Format of The Target Email Address List
1. When Using Delegation / Impersonation
If you are using delegation or impersonation available for G Suite, Exchange, and O365, you do not have to provide separate credentials for each target account. Your target email address list should simply be a text file containing a list of email addresses, with the string "TargetEmail" on the first row. For example:
2. When Authenticating with Each Mailbox Individually
If you are authenticating with each mailbox individually, you will need to provide the username and password for each account in your target email address list. The columns on your list should be separated by tabs, and the header names for the username and password fields should be "Username" and "Password". You can accomplish this easily by creating the list in Excel, and then copying it to a text file. For example:
Would look as follows once copied to a text file:
TargetEmail Username Password
email@example.com firstname.lastname@example.org 12412412r
email@example.com firstname.lastname@example.org 12r892eg2
email@example.com firstname.lastname@example.org 2q38745g9
email@example.com firstname.lastname@example.org 4583y54g3
email@example.com firstname.lastname@example.org vwoeug23f2
email@example.com firstname.lastname@example.org eg249g723
email@example.com firstname.lastname@example.org 3592h8qfor
email@example.com firstname.lastname@example.org wrhwe2fuefw
email@example.com firstname.lastname@example.org 9gefqeen
email@example.com firstname.lastname@example.org q3ef9gqegqe
email@example.com firstname.lastname@example.org feuoqoqef
email@example.com firstname.lastname@example.org dqqwf8yh
Performing In-place Searches on All Acquisitions
You can have all targets searched using the same in-place search criteria by specifying it in your initial acquisition session. Since project settings carry over to the additional targets, all target acquisitions will be searched using the same criteria.

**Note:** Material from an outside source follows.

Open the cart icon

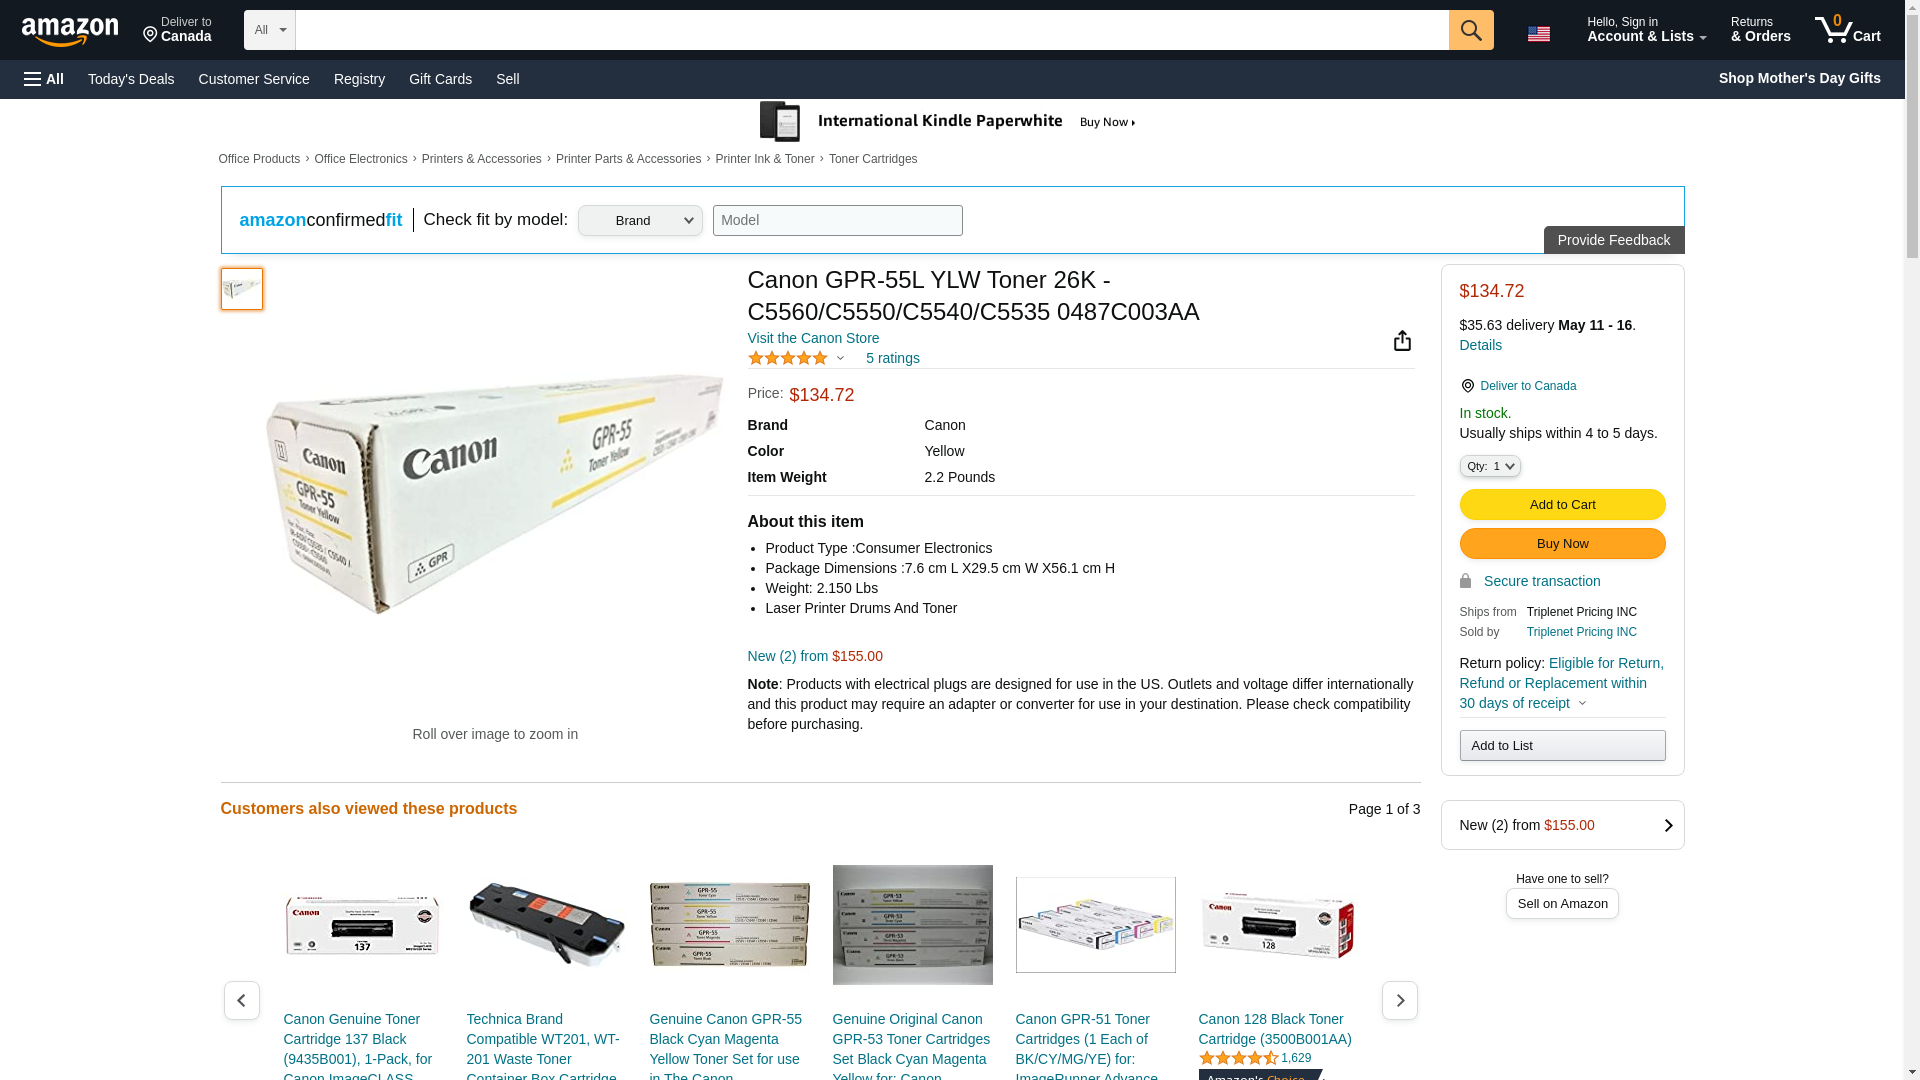[1847, 30]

Decrypting S/MIME in All Acquisitions
If you choose the "Decrypt S/MIME" option while setting up your initial acquisition project, all additional acquisition projects will also have this setting applied. You can add all the certificates needed for decryption ahead of time, or use the computer's certificate store, so that FEC can decrypt S/MIME-encrypted items across the board.
Launching the Additional Acquisition Sessions
You can start the additional acquisition sessions by double-clicking on them and clicking the RESUME button. Additionally, FEC creates a batch file named !Run_Projects.bat in your output folder which can be used to launch the projects one after the other.